• WHAT TO DO: The answer must consist solely of the lines from the one containing "The width and" through the last line of the records below, repeated exactly, with all pictures omitted.

• GIVEN RECORDS:
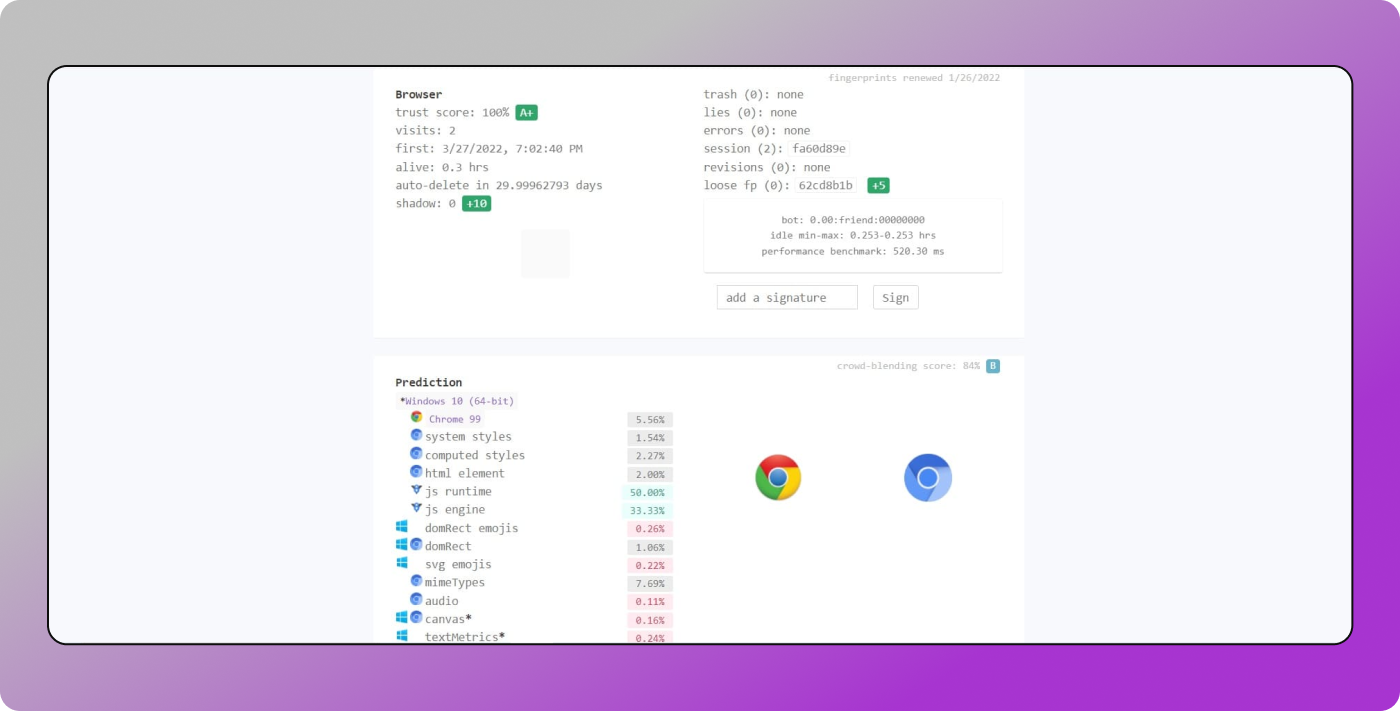Click the Chromium icon beside html element
This screenshot has height=711, width=1400.
point(417,472)
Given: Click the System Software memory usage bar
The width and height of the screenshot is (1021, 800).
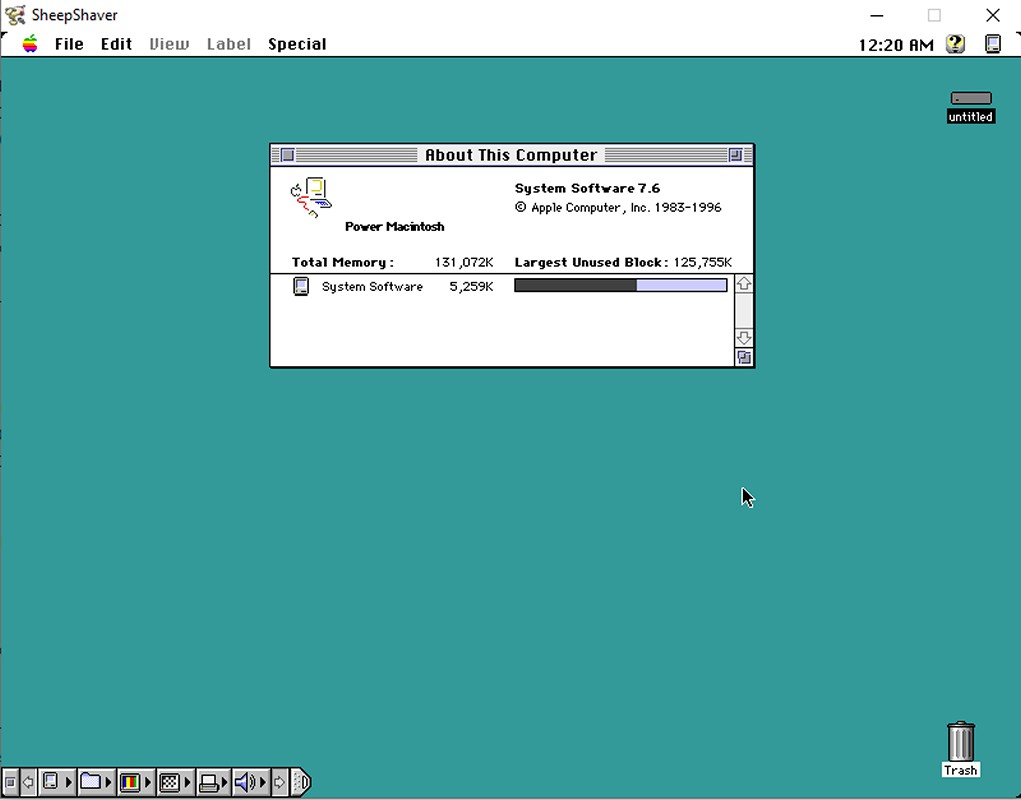Looking at the screenshot, I should pos(620,286).
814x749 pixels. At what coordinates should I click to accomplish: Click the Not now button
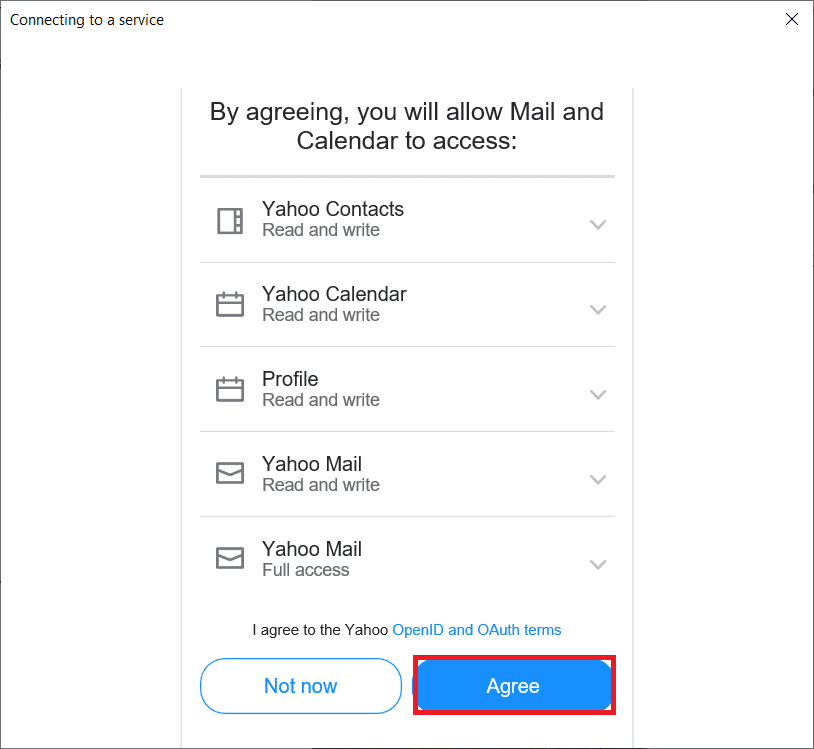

• FINAL ANSWER:
The width and height of the screenshot is (1021, 800).
Looking at the screenshot, I should pos(620,286).
814x749 pixels. At what coordinates should I click to accomplish: Click the Not now button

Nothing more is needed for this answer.